**Tâche demandée 1**
Recopiez fidèlement le passage de l'extrait qui commence par « Je voudrais seulement » et se poursuit jusqu'à « nationale et européenne. ».
**Tâche demandée 2**
D'après l'extrait, quel ouvrage d'Alain Supiot est mentionné ?

**Extrait source**

>>>>

Débat final, lors du colloque « Quelles institutions pour demain ? » du mercredi 22 septembre 2021
Les interventions étaient passionnantes.
Je voudrais seulement vous interpeller sur un élément de l’intervention de Bertrand Mathieu sur le débat démocratique : libéralisme, illibéralisme, pouvoir du juge, pouvoir du politique, équilibre entre sphères nationale et européenne.
Vous imputez ce processus de dessaisissement qui affaiblit la démocratie à l’« illibéralisme ». Ne faut-il pas y voir un effet du néolibéralisme ? En écho avec ce qu’écrit Alain Supiot (qui est souvent intervenu à la Fondation Res Publica) dans La gouvernance par les nombres [1], je pense que le néolibéralisme est au fond l’idée que la globalisation pourrait faire prévaloir l’efficace du chiffre, du nombre, l’efficace juridique, l’efficace financière, numérique sur les us et coutumes de chacun des peuples. En un mot, le cours des choses et de l’Histoire ne serait plus le prolongement des échanges entre des peuples qui articulent chacun différemment le bon, le juste et l’efficace mais la résultante d’un efficace commercial, juridique, numérique, économique, qui emballerait les marchés contre le gouvernement des Hommes. Une administration juridique, des choses, heurterait, bousculerait les cohérences imaginaires de chacun des peuples au point que, au bout d’un certain temps, ces peuples refuseraient ce mode d’administration. D’où ce qu’on appelle l’illibéralisme qui est plutôt un « illinéolibéralisme ». Alain Supiot rappelait que dès les Lumières ce débat opposait Condorcet et Montesquieu, ce qui fait qu’il y a des néolibéraux de gauche comme de droite. Quand Condorcet, au nom du Progrès, conteste la version – libérale selon moi – de Montesquieu qui invoque les us et coutumes des peuples à respecter, il est porteur d’une conception néolibérale, certes progressiste, certes de gauche, mais qui déconnecte l’efficace du bon et du juste. Pour moi le néolibéralisme est l’inverse du libéralisme et suscite en réaction ce qui à tort est appelé communément l’illibéralisme.
Bertrand Mathieu
Merci beaucoup pour cette remarque tout à fait essentielle.
Permettez-moi de dire par boutade que le pouvoir politique est limité à la fois par Montesquieu et par Condorcet. Montesquieu conçoit un pouvoir modéré. Il faut donc limiter le pouvoir. Mais on finit par le corseter tellement que ce pouvoir ne peut plus s’exprimer. C’est le déséquilibre dans la limitation du pouvoir. D’ailleurs Montesquieu ne fait aucun lien entre la démocratie et le libéralisme. Son système est un système aristocratique. Or le libéralisme se développe dans les sociétés démocratiques. En réalité le libéralisme recouvre des choses différentes, bien qu’elles puissent se rejoindre, d’une part politiquement, les mécanismes de limitation du pouvoir, d’autre part socialement, la liberté d’agir de l’individu, notamment dans sa vie personnelle et ses activités économiques. Mais j’aurais tendance à penser, sans pousser très loin ma réflexion, sans hiérarchiser leur importance, ce que je ne saurais pas faire, que les deux phénomènes, s’additionnent, contribuant à corseter le pouvoir.

<<<<

**Données fournies**
>>>>

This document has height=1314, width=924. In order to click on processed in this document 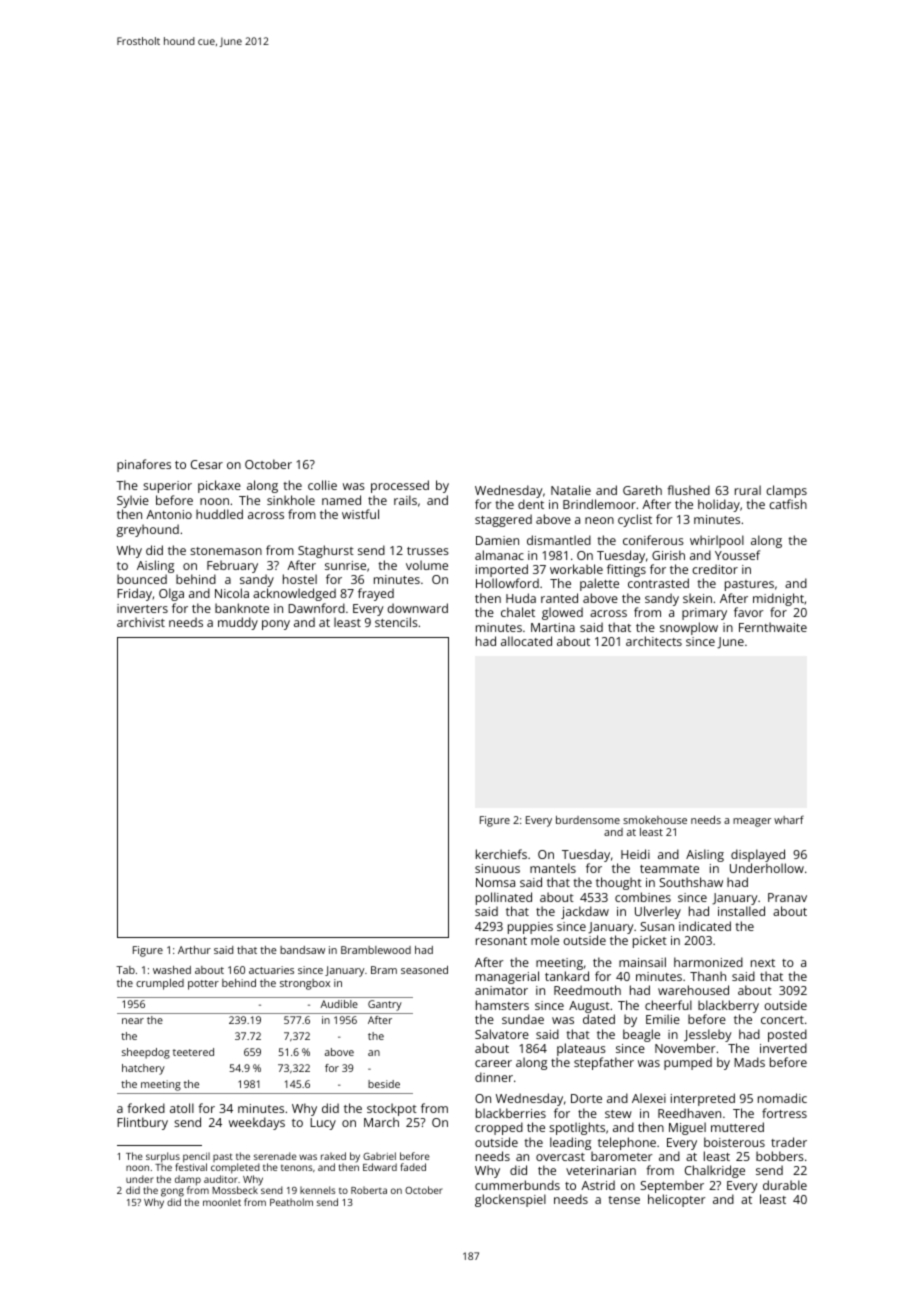, I will do `click(400, 486)`.
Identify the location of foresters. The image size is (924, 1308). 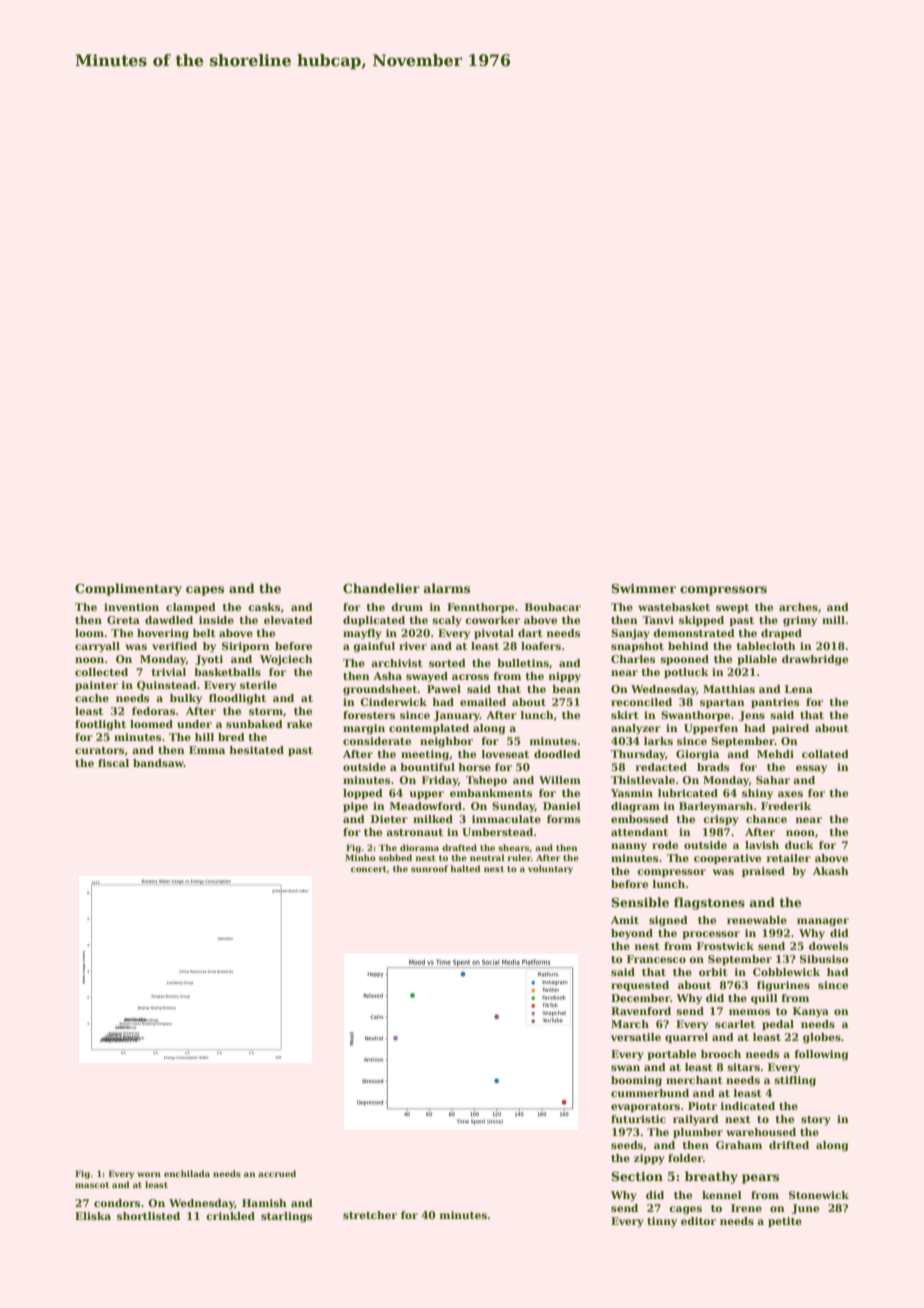
(369, 715).
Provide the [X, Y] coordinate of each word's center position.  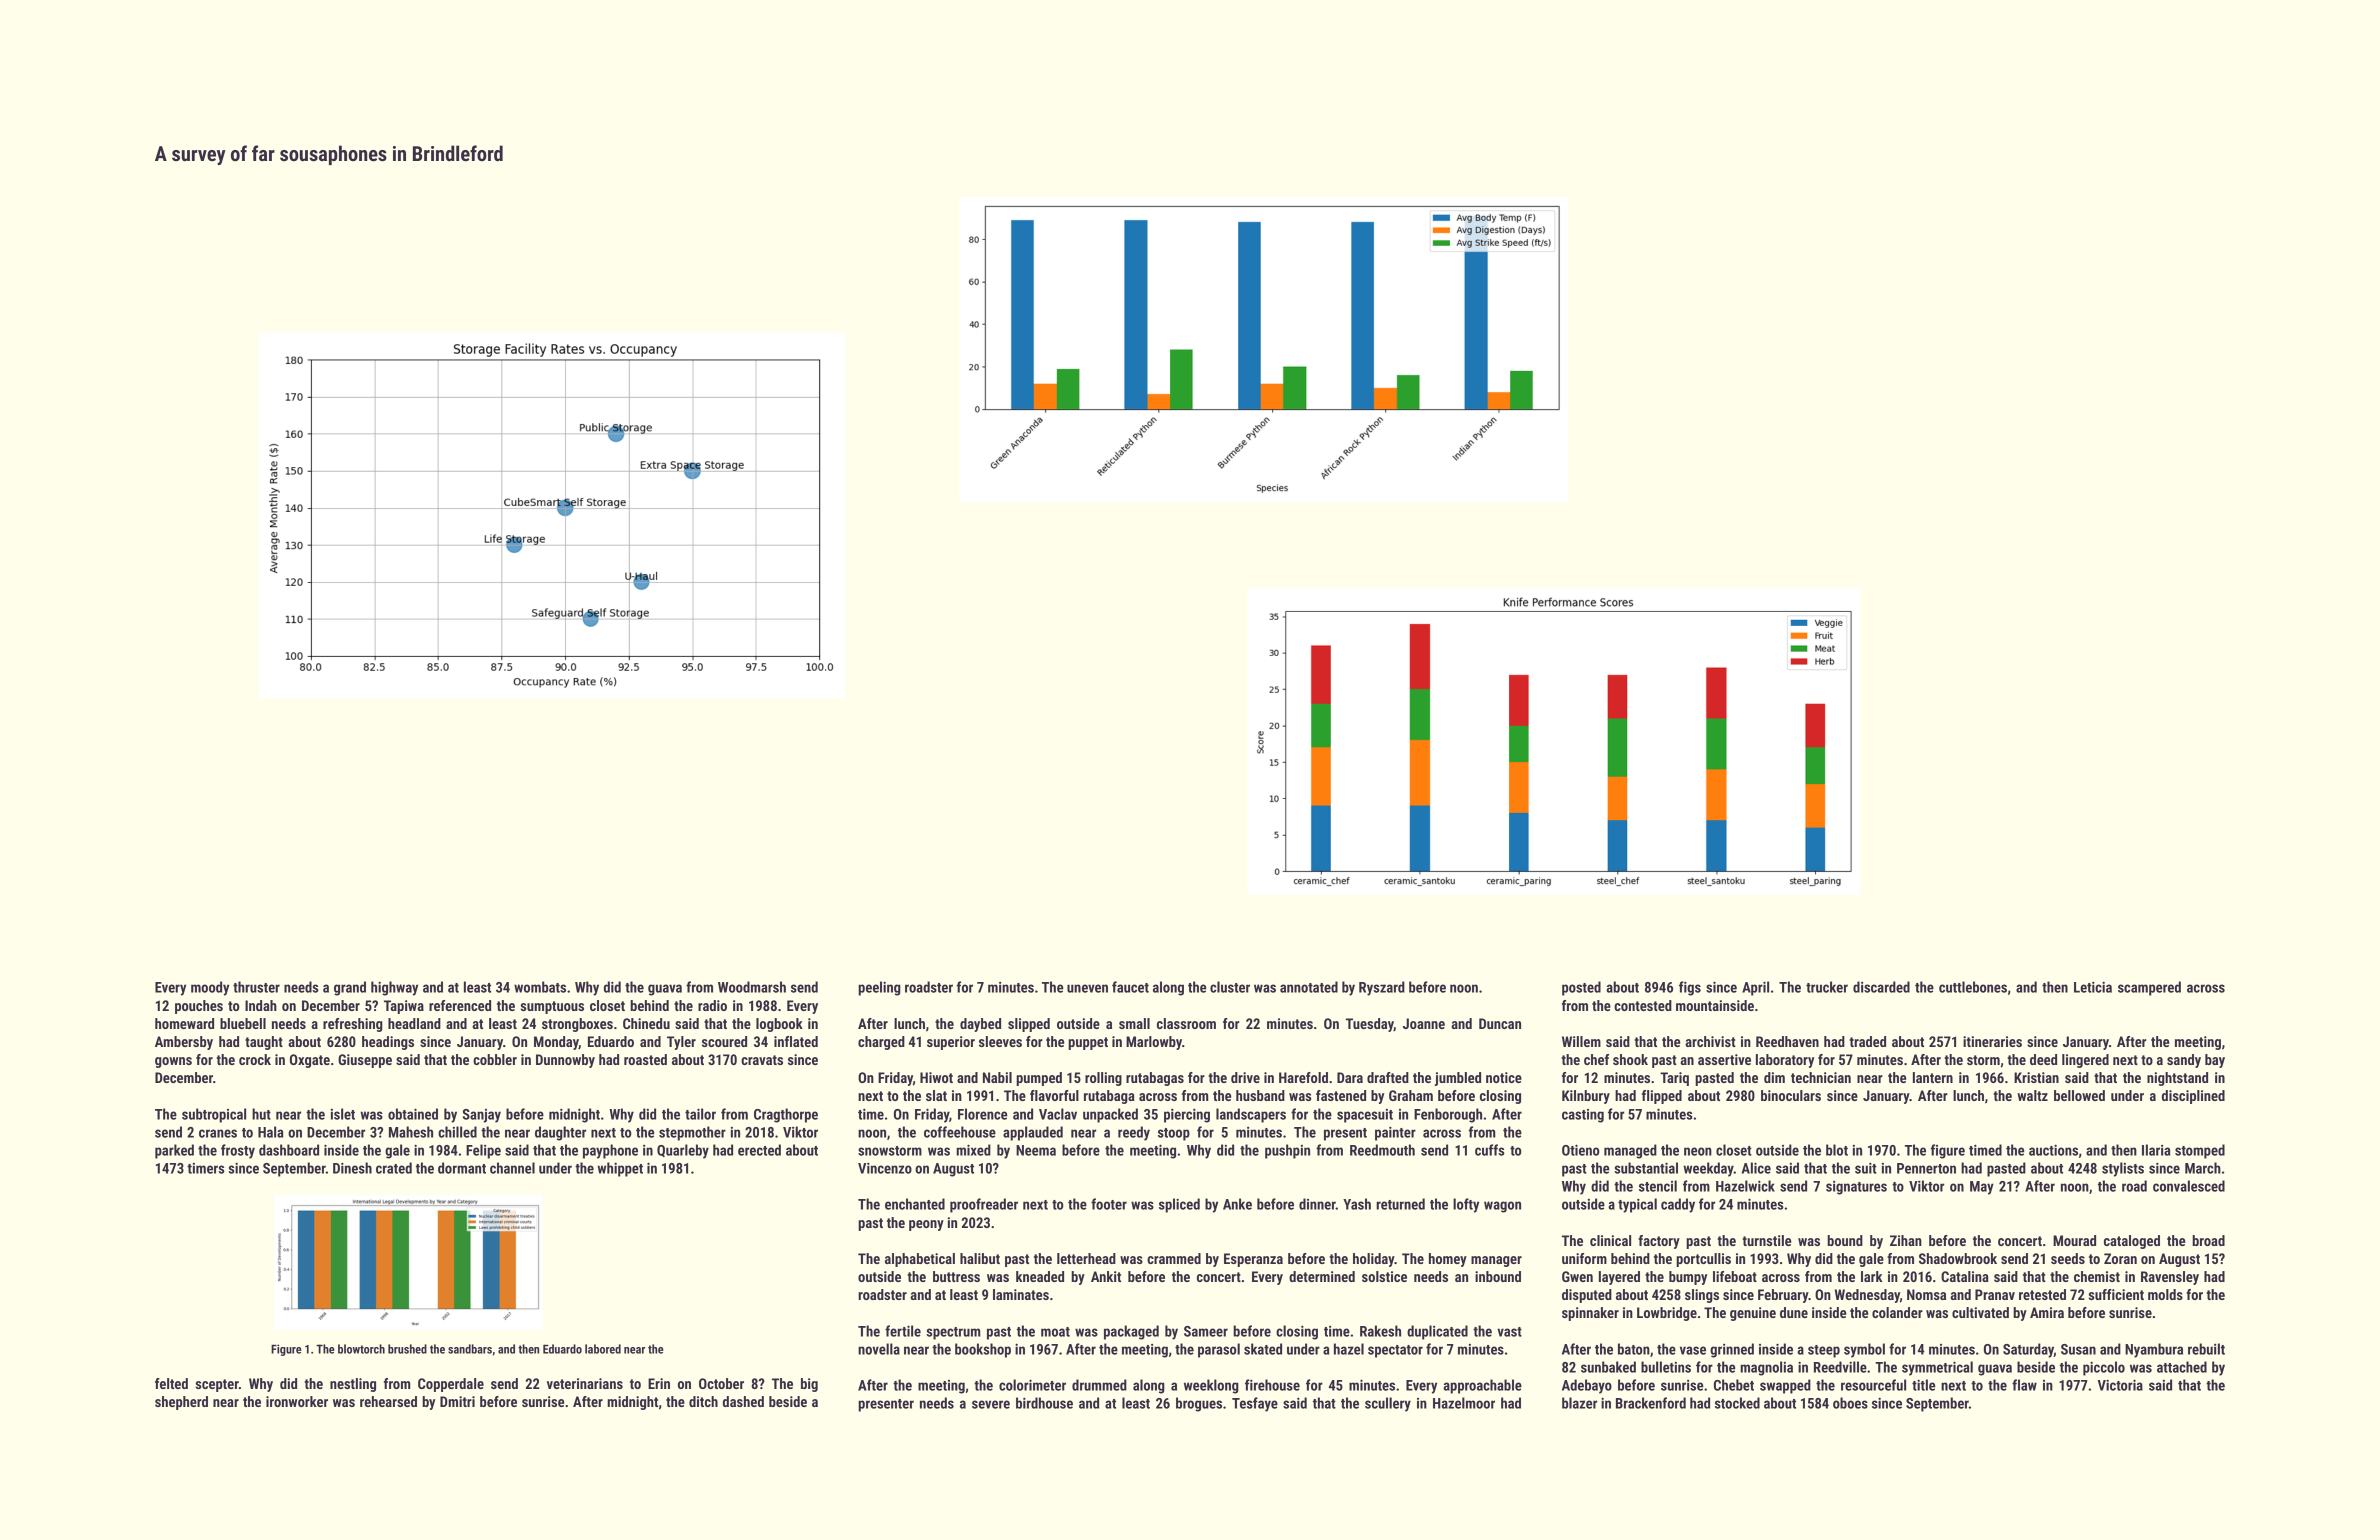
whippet [620, 1169]
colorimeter [1032, 1385]
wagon [1502, 1207]
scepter [217, 1385]
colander [1897, 1312]
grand [350, 988]
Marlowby [1154, 1043]
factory [1659, 1242]
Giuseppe [365, 1061]
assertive [1724, 1059]
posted [1581, 988]
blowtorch [361, 1349]
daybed [980, 1025]
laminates [1021, 1294]
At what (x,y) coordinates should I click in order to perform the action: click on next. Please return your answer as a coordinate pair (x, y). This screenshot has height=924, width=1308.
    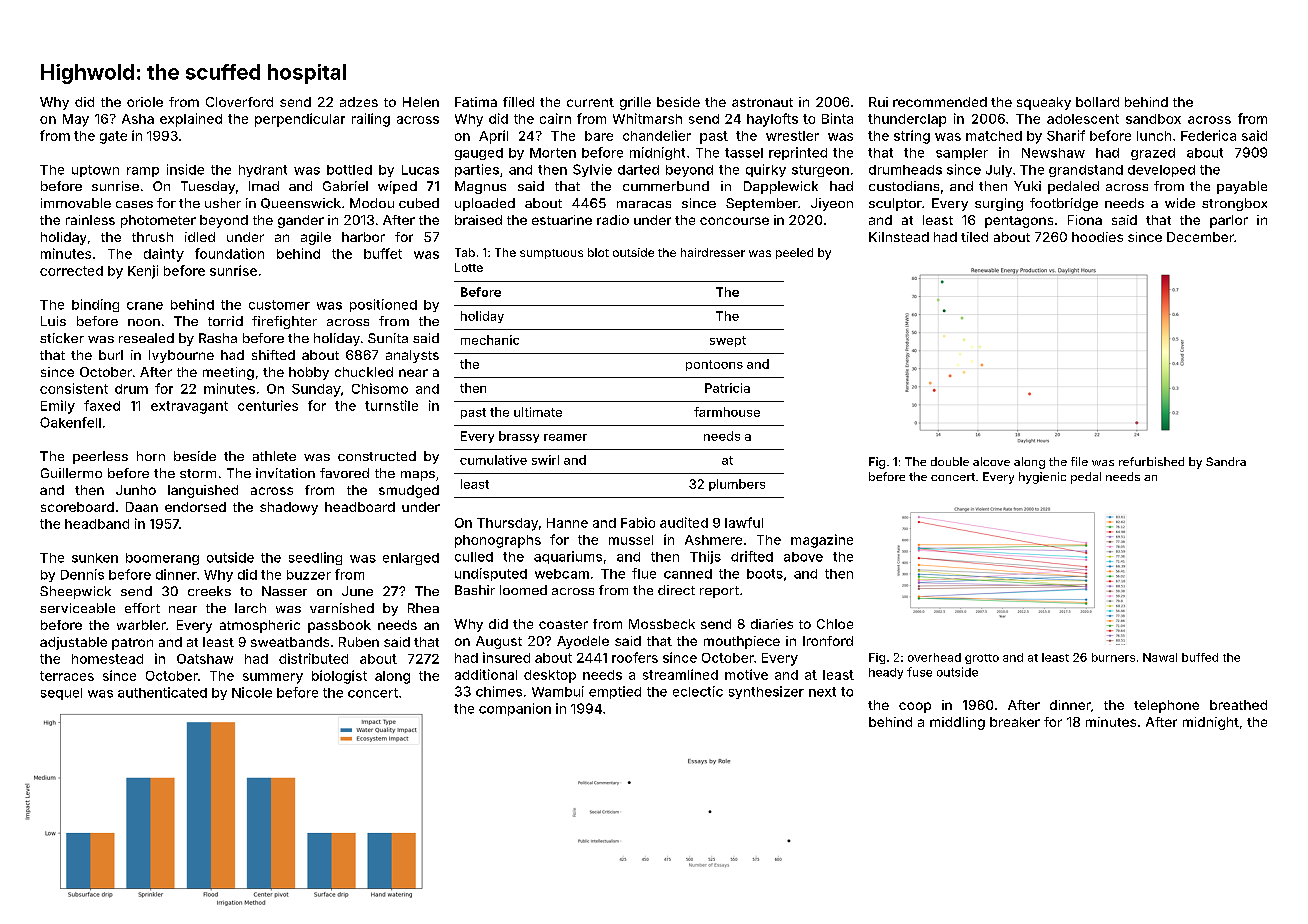
    Looking at the image, I should click on (822, 692).
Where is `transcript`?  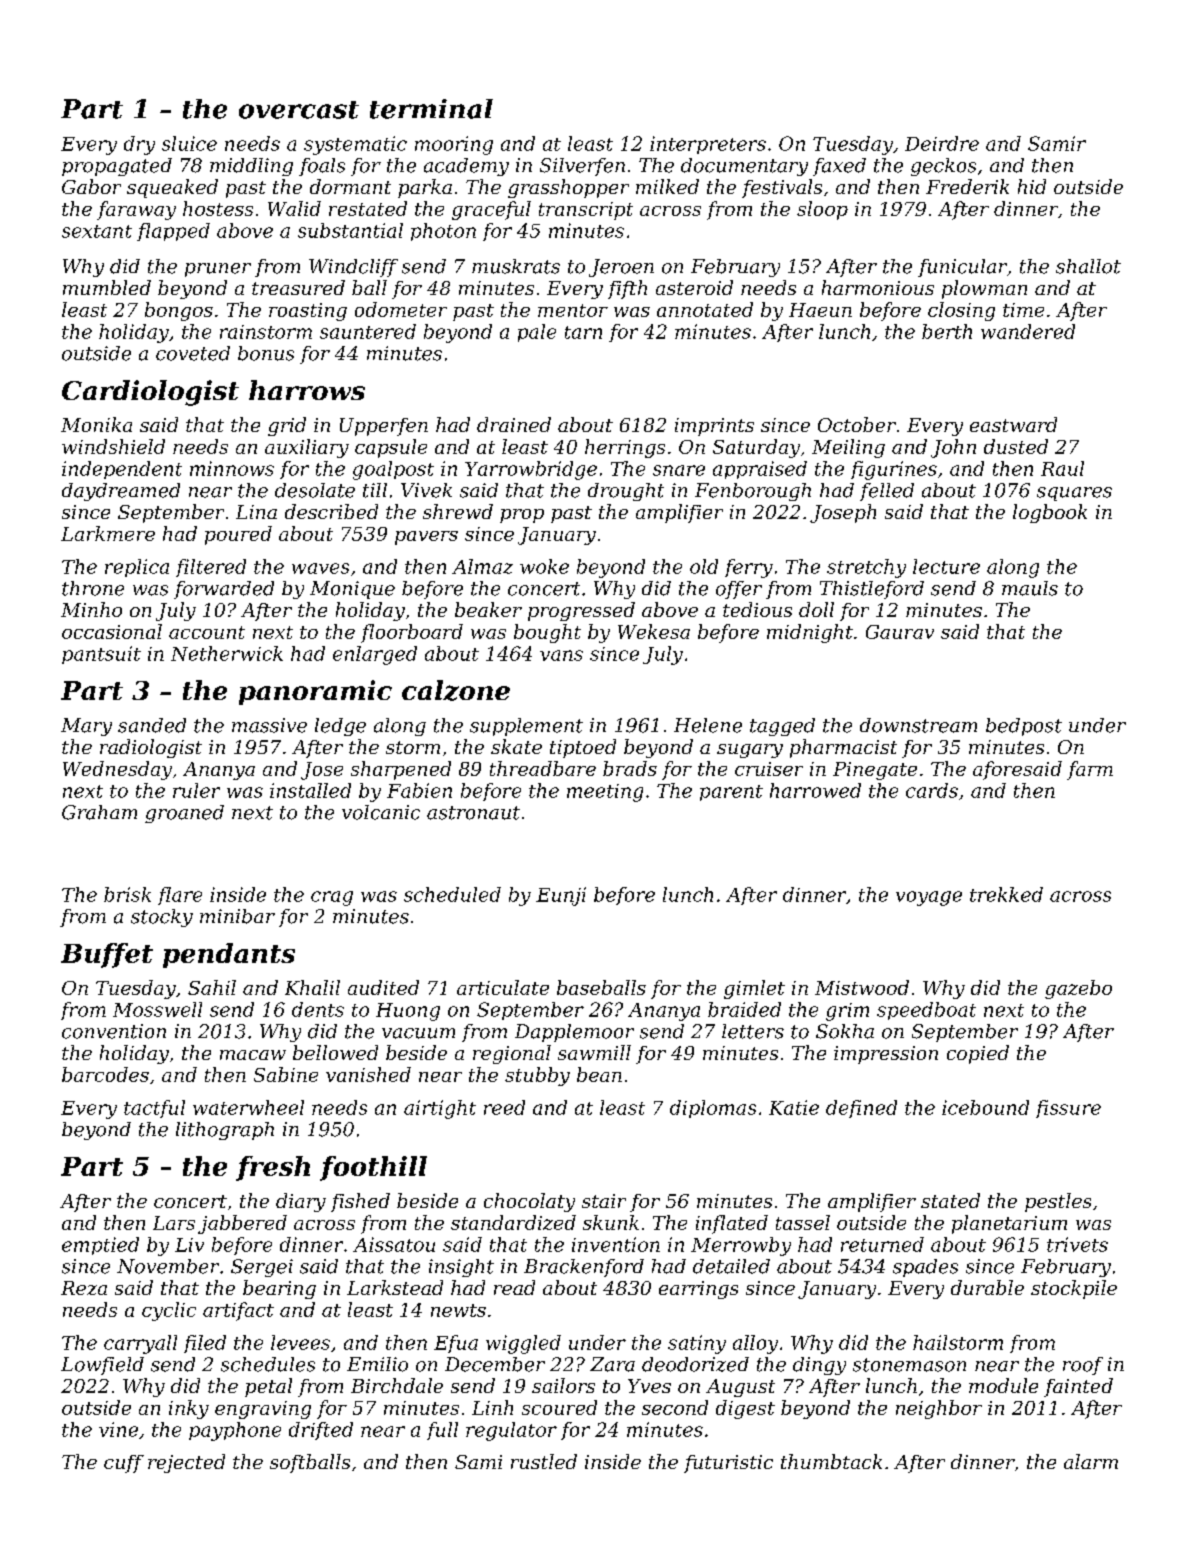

<<<<

**Résultat de l'exercice 1**
Je voudrais seulement vous interpeller sur un élément de l’intervention de Bertrand Mathieu sur le débat démocratique : libéralisme, illibéralisme, pouvoir du juge, pouvoir du politique, équilibre entre sphères nationale et européenne.

**Résultat de l'exercice 2**
La gouvernance par les nombres.